鳩山氏の役割は、「菅首相が約束を守らないのではないか」「即刻辞任すべきだ」とする造反組をなだめることにあった。昨年の代表選でも見せた、あっちにもこっちにも調子のよいことをいう尻の軽さがまた出たというところか。
が、早くも岡田克也幹事長は「(鳩菅合意は)辞任の条件ではない」、与謝野馨・経財相は「辞任という言葉は使っていない」と、これを反故にしようとしている。またしても“ポッポのスタンドプレー”が党内抗争を激化させる愚が繰り返される可能性もある。

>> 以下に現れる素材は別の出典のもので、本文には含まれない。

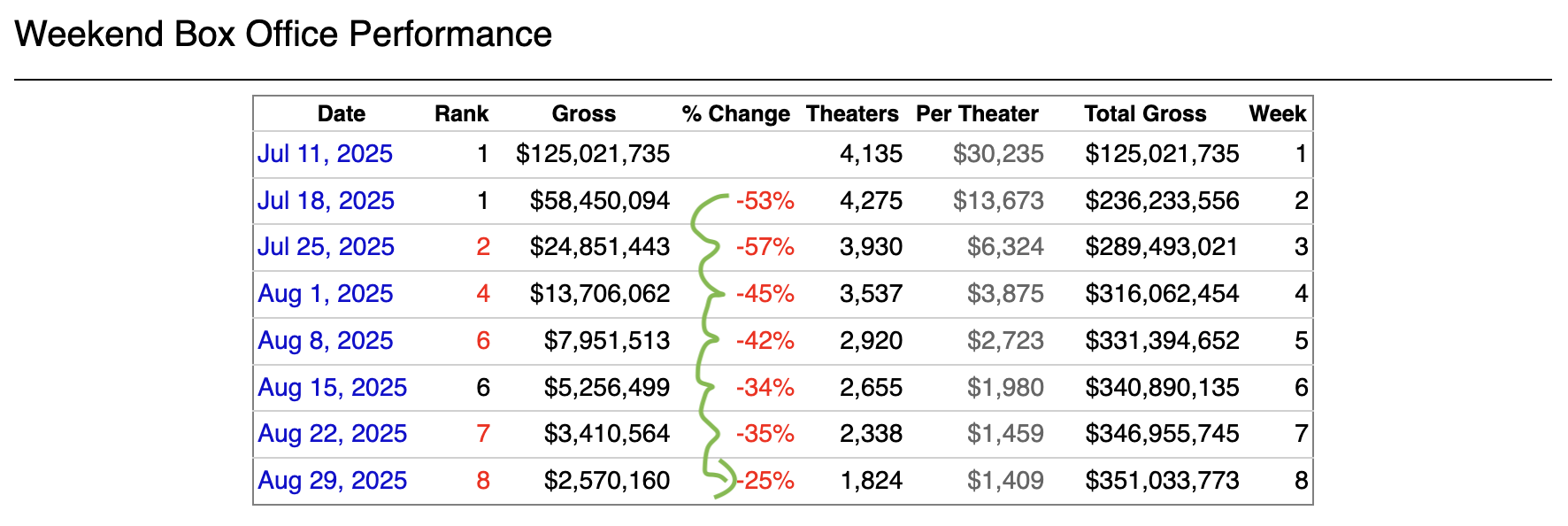
Task: Select the Week column header
Action: click(1277, 114)
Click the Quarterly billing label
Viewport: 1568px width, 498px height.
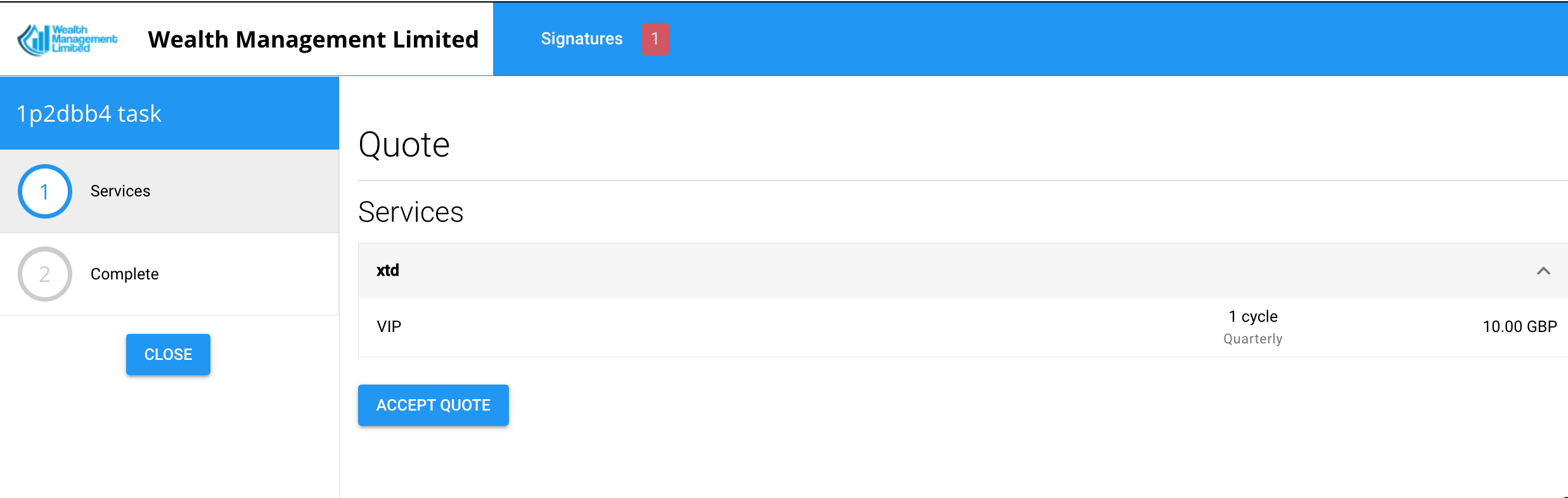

案の定、菅首相は6月2日夜の会見で「確認書で書かれた以外の一切の約束はない」としたうえで、「福島第一原発の原子炉が冷温停止、放射性物質がほぼ無くなるまで全力を挙げる。当然の私の責任だ」と述べた。東京電力が発表した工程表では冷温停止は「9か月以内」だから、菅氏は「来年春まで辞めない」と宣言したも同然だ。だが、“炉内の温度が冷えなければ総理の椅子に座り続けられる”と考えるような人物が、原発事故処理に努力するわけがない。